*INSTRUCTIONS FOR THE TASK*: Reproduce exactly the lines beginning with the line that contains "Task: Remove all" and ending at the final line of the material below.

::::

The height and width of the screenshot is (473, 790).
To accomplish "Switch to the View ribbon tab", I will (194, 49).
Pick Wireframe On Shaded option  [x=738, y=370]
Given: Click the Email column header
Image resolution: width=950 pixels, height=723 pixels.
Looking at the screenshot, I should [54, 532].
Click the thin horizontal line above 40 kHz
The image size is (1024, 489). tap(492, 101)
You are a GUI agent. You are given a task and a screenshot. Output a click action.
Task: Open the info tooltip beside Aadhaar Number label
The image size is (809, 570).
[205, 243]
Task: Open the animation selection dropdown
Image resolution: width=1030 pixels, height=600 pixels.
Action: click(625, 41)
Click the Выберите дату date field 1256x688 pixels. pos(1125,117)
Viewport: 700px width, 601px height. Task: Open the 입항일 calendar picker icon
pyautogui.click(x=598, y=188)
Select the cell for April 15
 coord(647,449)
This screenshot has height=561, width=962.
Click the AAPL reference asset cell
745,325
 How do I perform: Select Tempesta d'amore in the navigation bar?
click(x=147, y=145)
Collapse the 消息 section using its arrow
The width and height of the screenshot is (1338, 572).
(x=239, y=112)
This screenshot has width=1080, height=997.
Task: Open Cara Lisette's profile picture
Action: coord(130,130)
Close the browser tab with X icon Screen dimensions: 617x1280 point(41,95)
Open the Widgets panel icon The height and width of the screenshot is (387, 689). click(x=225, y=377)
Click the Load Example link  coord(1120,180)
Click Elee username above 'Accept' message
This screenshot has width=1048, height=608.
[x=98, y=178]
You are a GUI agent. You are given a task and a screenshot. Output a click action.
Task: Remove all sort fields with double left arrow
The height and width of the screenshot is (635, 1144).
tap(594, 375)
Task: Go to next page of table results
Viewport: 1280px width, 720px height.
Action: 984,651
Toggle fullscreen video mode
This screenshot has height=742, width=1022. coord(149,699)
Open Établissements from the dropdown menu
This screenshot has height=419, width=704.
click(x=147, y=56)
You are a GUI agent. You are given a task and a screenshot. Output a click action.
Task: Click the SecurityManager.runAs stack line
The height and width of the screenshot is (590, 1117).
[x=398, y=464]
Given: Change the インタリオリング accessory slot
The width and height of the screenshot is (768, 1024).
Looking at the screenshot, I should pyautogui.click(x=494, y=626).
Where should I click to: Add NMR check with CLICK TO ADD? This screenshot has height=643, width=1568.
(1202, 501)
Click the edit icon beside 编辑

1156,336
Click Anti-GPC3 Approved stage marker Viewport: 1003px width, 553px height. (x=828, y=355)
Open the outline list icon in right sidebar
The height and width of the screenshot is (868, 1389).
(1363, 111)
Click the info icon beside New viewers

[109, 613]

::::

*SOLVED EXERCISE*:
Task: Remove all sort fields with double left arrow
The height and width of the screenshot is (635, 1144).
tap(594, 375)
Task: Go to next page of table results
Viewport: 1280px width, 720px height.
Action: 984,651
Toggle fullscreen video mode
This screenshot has height=742, width=1022. coord(149,699)
Open Établissements from the dropdown menu
This screenshot has height=419, width=704.
click(x=147, y=56)
You are a GUI agent. You are given a task and a screenshot. Output a click action.
Task: Click the SecurityManager.runAs stack line
The height and width of the screenshot is (590, 1117).
[x=398, y=464]
Given: Change the インタリオリング accessory slot
The width and height of the screenshot is (768, 1024).
Looking at the screenshot, I should pyautogui.click(x=494, y=626).
Where should I click to: Add NMR check with CLICK TO ADD? This screenshot has height=643, width=1568.
(1202, 501)
Click the edit icon beside 编辑

1156,336
Click Anti-GPC3 Approved stage marker Viewport: 1003px width, 553px height. (x=828, y=355)
Open the outline list icon in right sidebar
The height and width of the screenshot is (868, 1389).
(1363, 111)
Click the info icon beside New viewers

[109, 613]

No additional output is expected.